Por esto, se refería a una enorme carpa que habían montado en mitad del jardín. Había globos por todas partes y guirnaldas y casetas donde disfrutar del tiro al blanco e incluso una tómbola y una pitonisa que decía leer el futuro en las cartas. Era una feria como las que había visto en Madrid en las fiestas populares.
—Es por ti, Álvaro —continuó mi tío —. Mañana es tu cumpleaños y hemos decidido celebrarlo por todo lo alto. Todo el pueblo está invitado. Ya va siendo hora de que la gente diga algo bueno de este lugar, no lo que se escucha por ahí, que si soy un pintor loco o un excéntrico o no sé cuantas cosas más...
—Eso no debería importarte, tío. Yo sé que eres la mejor persona del mundo —le dije, todavía un poco consternado por haber dudado de él.
—Todos me han ayudado a hacerlo —dijo, Mariana —. Mi padre, Lorenzo y Matías e incluso Fermín.
—Por cierto, ¿dónde está Fermín? —Pregunté. No le había visto desde aquel día.
—Sigue empeñado en restaurar la casa de su abuelo —me explicó, mi prima —. Creo que lo conseguirá, ha puesto mucho empeño en ello.
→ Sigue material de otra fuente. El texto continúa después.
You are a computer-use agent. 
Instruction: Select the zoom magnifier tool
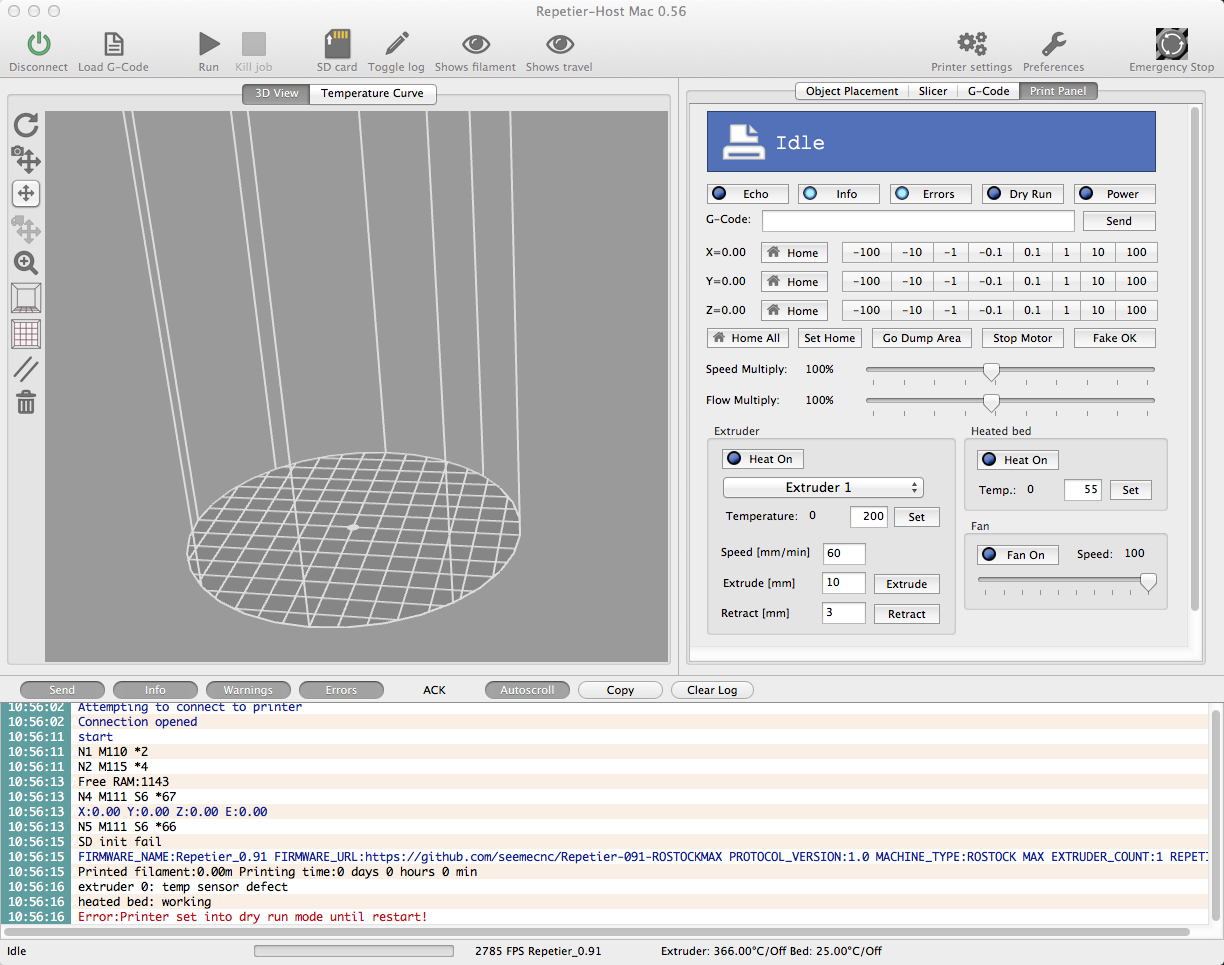[26, 263]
—No pude pedirle disculpas por lo que le pasó por mi culpa. Esa noche estaba tan nervioso que no me preocupé por él.
—No fue nada. Solo un rasguño en la cabeza—dijo, Mariana.
—Cuando le vi, creí que sería mucho más grave. Sangraba mucho.
—En realidad, según dijo el medico, no se explicaba como había sangrado tanto con un corte tan pequeño, pero es que las heridas en la cabeza son muy escandalosas.
—Sí, será eso.
No seguí pensando en ello hasta que esa misma tarde oímos una escalofriante noticia en la radio. Entonces ya no pude dejar de pensar en nuestro común amigo.
El cuerpo de Renato Sainz, el padrastro de Fermín, había aparecido muerto en el bosque que rodeaba nuestra casa. Muy cerca de una cueva que nosotros conocíamos demasiado bien.